Code - Cisregul - Module enrichment

We searched for occurrences of each of the modules selected in the previous step in the regulatory sequences (5 kb upstream + first exon + first intron) of all the genes in RefSeq for human and mice, and all annotated genes for fly and yeast (here labeled 'all genes search'). This set comprised 16979 genes in mm, 17689 genes in hs, 13639 genes in dm and 6327 genes in sc. Let Pg represent the frequency of occurrence of the module in all genes. As a null hypothesis we assumed that the module occurred with frequency Pg in S and computed the probability of obtaining the observed number of occurrences in S, here denoted x, assuming a binomial probability distribution (for large samples where Pg can be computed rather accurately, the hypergeometric distribution converges to the binomial distribution).

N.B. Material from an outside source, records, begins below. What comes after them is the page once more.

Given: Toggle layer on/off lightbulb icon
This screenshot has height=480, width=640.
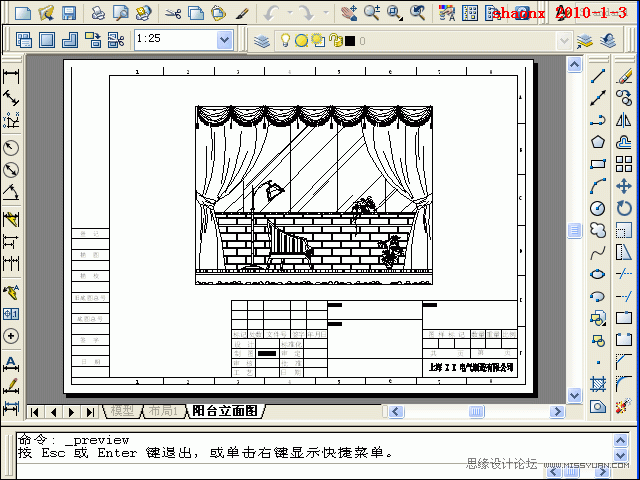Looking at the screenshot, I should (x=285, y=41).
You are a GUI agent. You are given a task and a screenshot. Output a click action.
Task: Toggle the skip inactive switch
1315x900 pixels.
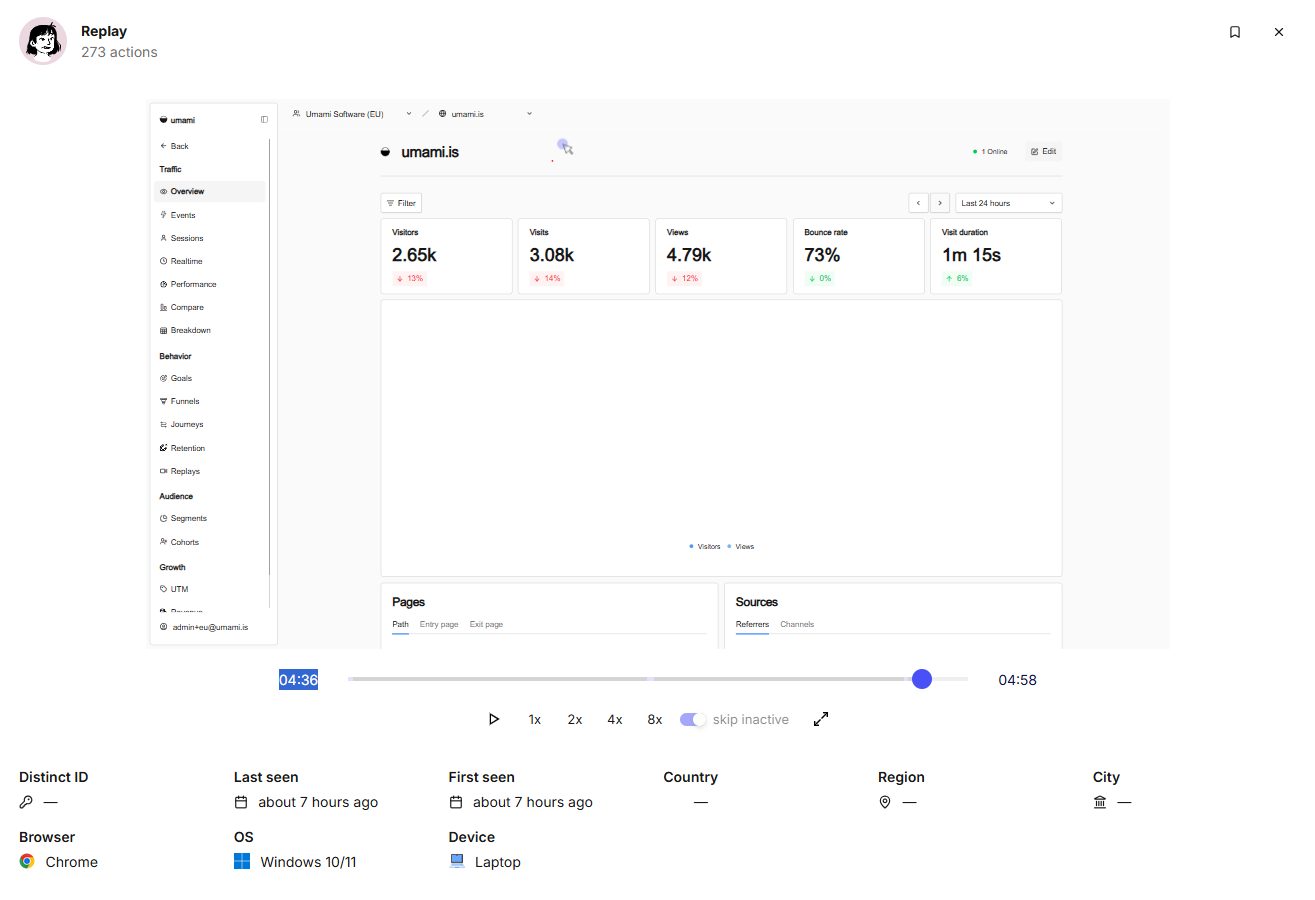[x=693, y=720]

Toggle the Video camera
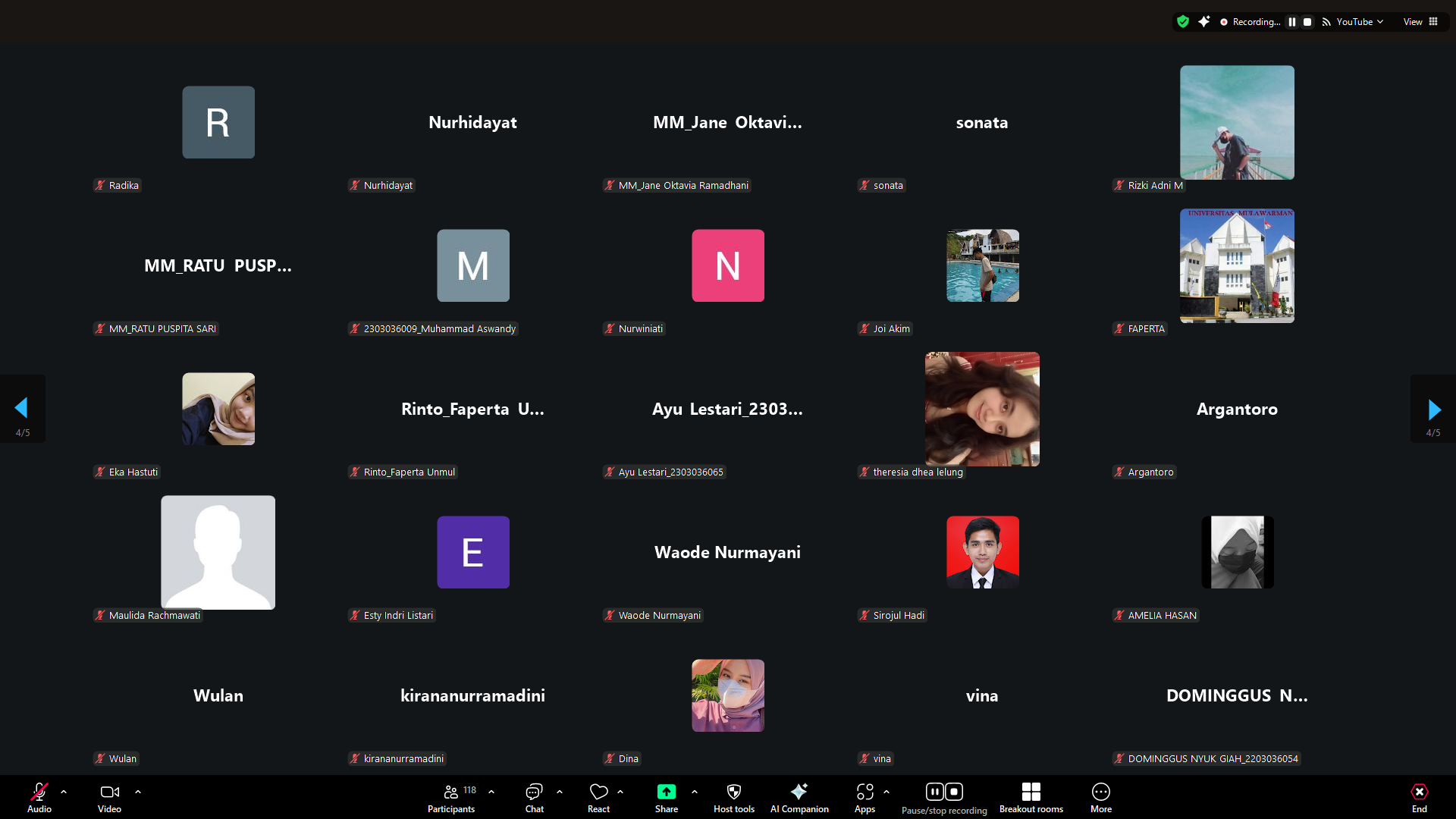pos(109,797)
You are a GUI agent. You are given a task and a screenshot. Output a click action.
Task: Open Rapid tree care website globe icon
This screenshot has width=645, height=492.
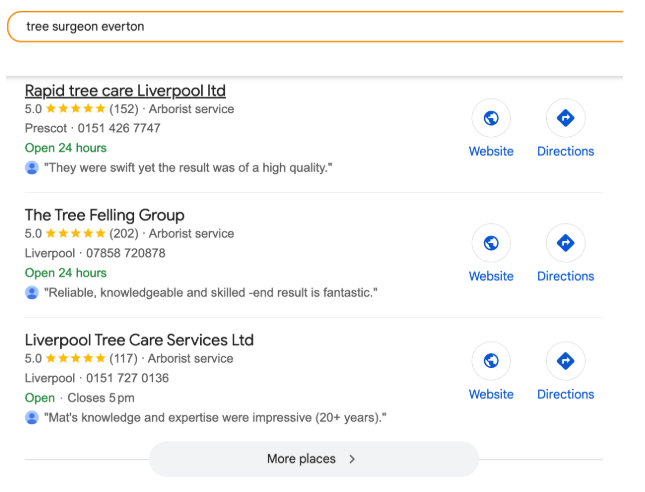point(491,118)
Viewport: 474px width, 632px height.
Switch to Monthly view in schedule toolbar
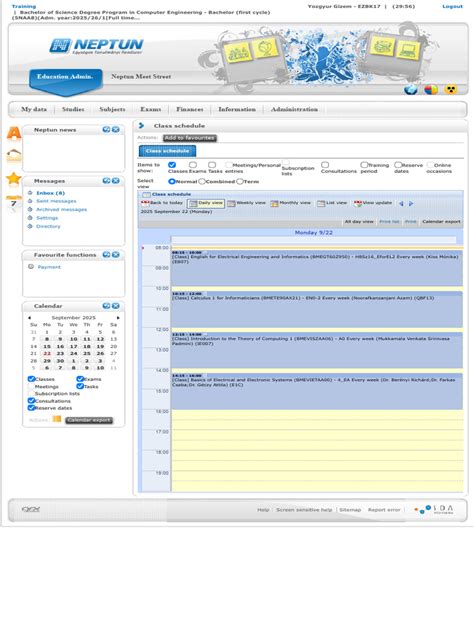pyautogui.click(x=291, y=203)
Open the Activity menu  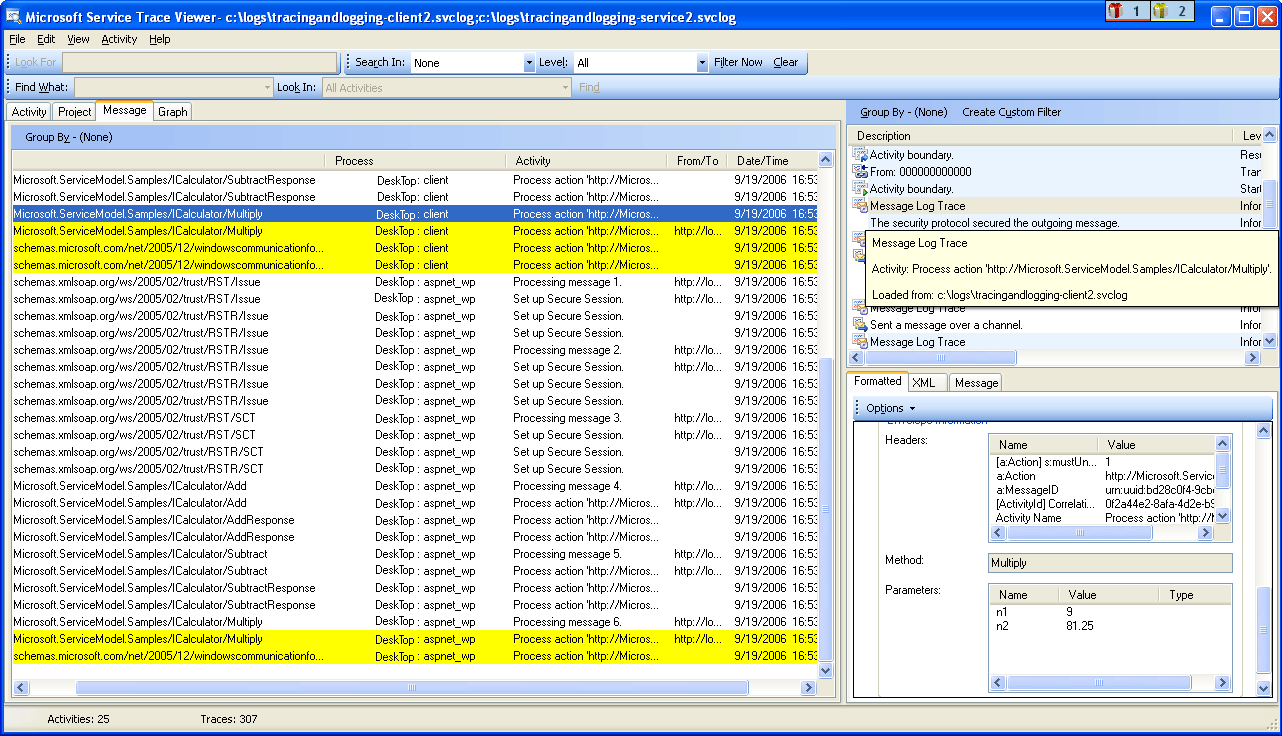point(119,39)
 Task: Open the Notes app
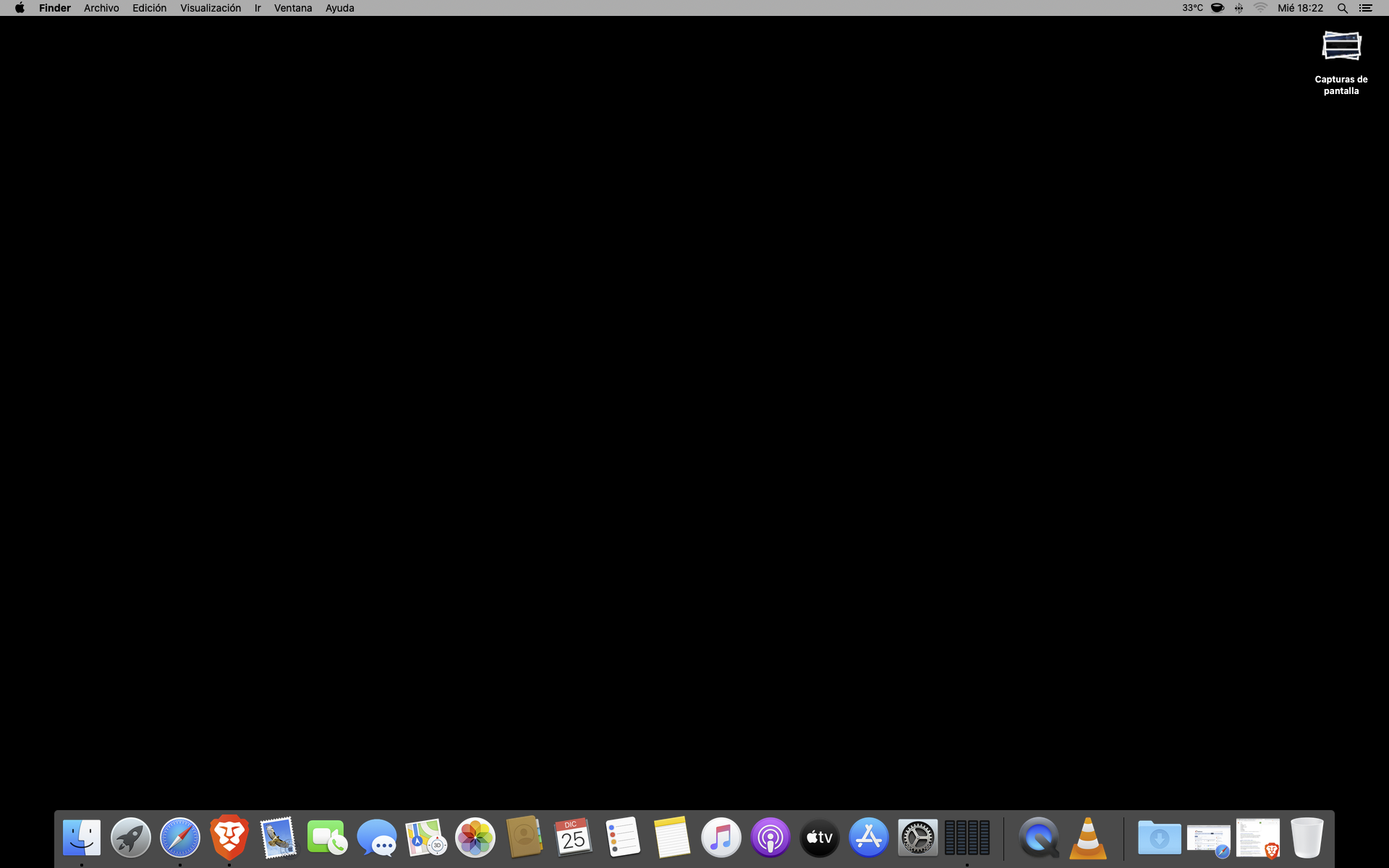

We reported all modules that show a probability of enrichment less than 0.01 after Bonferroni correcting by the number of putative modules. It should be noted that in the resulting list of modules, there may be a strong overlap between different modules. As an example, in the file listing the results for the fly pattern formation set with maximum distance of 100 bp and a maximum of 3 motifs, the motif number 215 appears in 3 modules from the top 10 predictions, motif number 270 appears 4 times, and even several combinatinos of motifs appear in several of the modules (e.g. the homotypic interaction of motif 270). Furthermore,even if the same motif does not appear in multiple modules, it is possible that different motifs have overlapping binding site predictions (as in the same file, when comparing the modules formed by motifs {214; 215} and the motifs {64; 215}).

When comparing multiple species, we searched for the occurrences of the module {defined by the same PSWMs) in the two species and separately computed an enrichment factor for both species.